The Office Party and all that Jazz

Top tips for managing office etiquette and alcohol

It’s that time of year. Workers of the world unite in facing the whirl of parties, drinks parties and office forays into the festive season. Suddenly, all that diversity training and warnings from HR about harassment and office equality go pop with the cava cork.  A Sassy office plea for terrible party stories from our network delivered a plethora of hilarious and cringe-worthy stories including:

  • Telling the boss he is a *****r

  • Telling your female manager you could do her job with your eyes closed and wearing a pair of manacles

  • Twerking with the cutie new boy in accounts

  • Boozy lesbian snogs for a wine fuelled dare

  • Throwing up on a client, saying sorry and doing it again!

  • Getting so incensed by the office flirt that you throw a Campari on her white dress

  • Falling over and showing your knickers

  • Flirting with your crush object only to turn around and find yourself in full glare of his wife

  • Waking up in the morning and wondering why cutie new boy from accounts is lying next to you…then the memory kicks in

Of course all our respondents claimed in ferocious terms that they only witnessed these debacles and never, ever were guilty. Well, OK, but we all have to recognise that humiliation is sometimes only a Chardonnay away. Office parties are danger territory. People are tired, frazzled with organising families, de-mob happy and all that tinsel and bonhomie gives us the feeling that all is fun. Add to that the fact that most office parties put booze before food and you are creating the blue touch paper. All you need is a match of indiscretion!

So what can you do to ensure you walk out of the door in full Sassy splendour with absolute assurance that you can walk back through the office door with head held high? (No smugness allowed!). We are limiting our suggestions to three for each area – so there is no excuse for forgetting and waking up with Cutie.

First concentrate on the input:

  • Eat before you arrive. It doesn’t matter if it is just a quick sandwich from the corner shop – get some carbs and fibre into your system.
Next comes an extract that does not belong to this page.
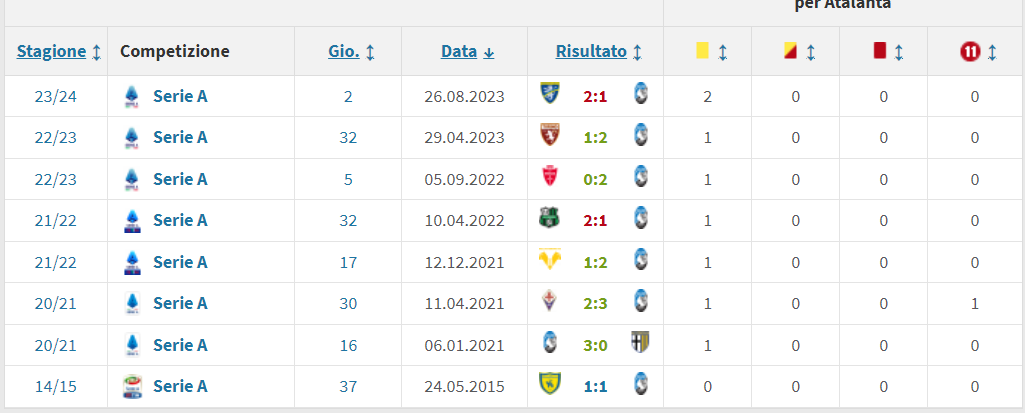Viewport: 1025px width, 413px height.
Task: Click the 1:1 result from 24.05.2015
Action: coord(596,386)
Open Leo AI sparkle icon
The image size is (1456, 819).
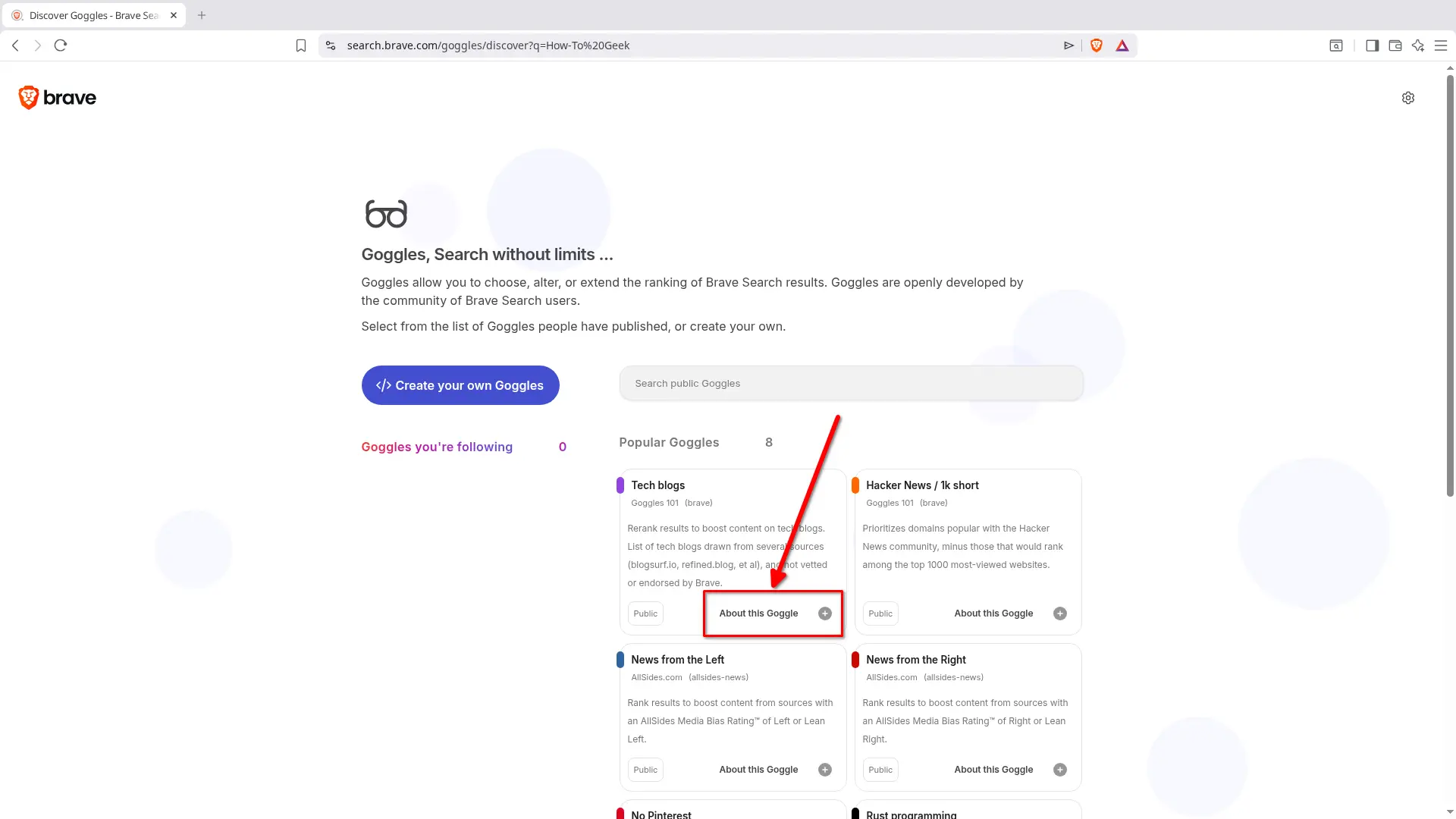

Alcohol hitting an empty stomach reduces appetite and the sugar high just leads you to drink more.

  • Get to the bottom of the glass. Those parties with lovely servers walking round with bottles eager to top you up are DANGEROUS! It is easy to drink double what you think you have had by just topping up a half glass.

  • Keep a glass of water to hand and keep sipping it. Even better, alternate every alcoholic drink with a glass of H2O. Not only will you reduce your alcohol intake but you will be staving off that hangover

Then focus on output:

  • If there is someone you do not really like, speak to them early in the evening (with polite control) and then stay away.

  • Ask a trusted friend to give you the nod if you are straying from Sassy coolness (and commit to obey. Alcohol makes all emotions go out of the normal zone)

  • If you feel any emotion other than positive, walk away. If it is a real issue then you need to deal with it in the cold light of day.


And finally…

Be a real Sassista. If you see another woman heading for Christmas shame, don’t join the audience and laugh at her or delight in the gossip potential. Take her aside, talk her through with kindness and lead her away. If she chooses to ignore you then that is her choice – but she can never say you let her let herself down.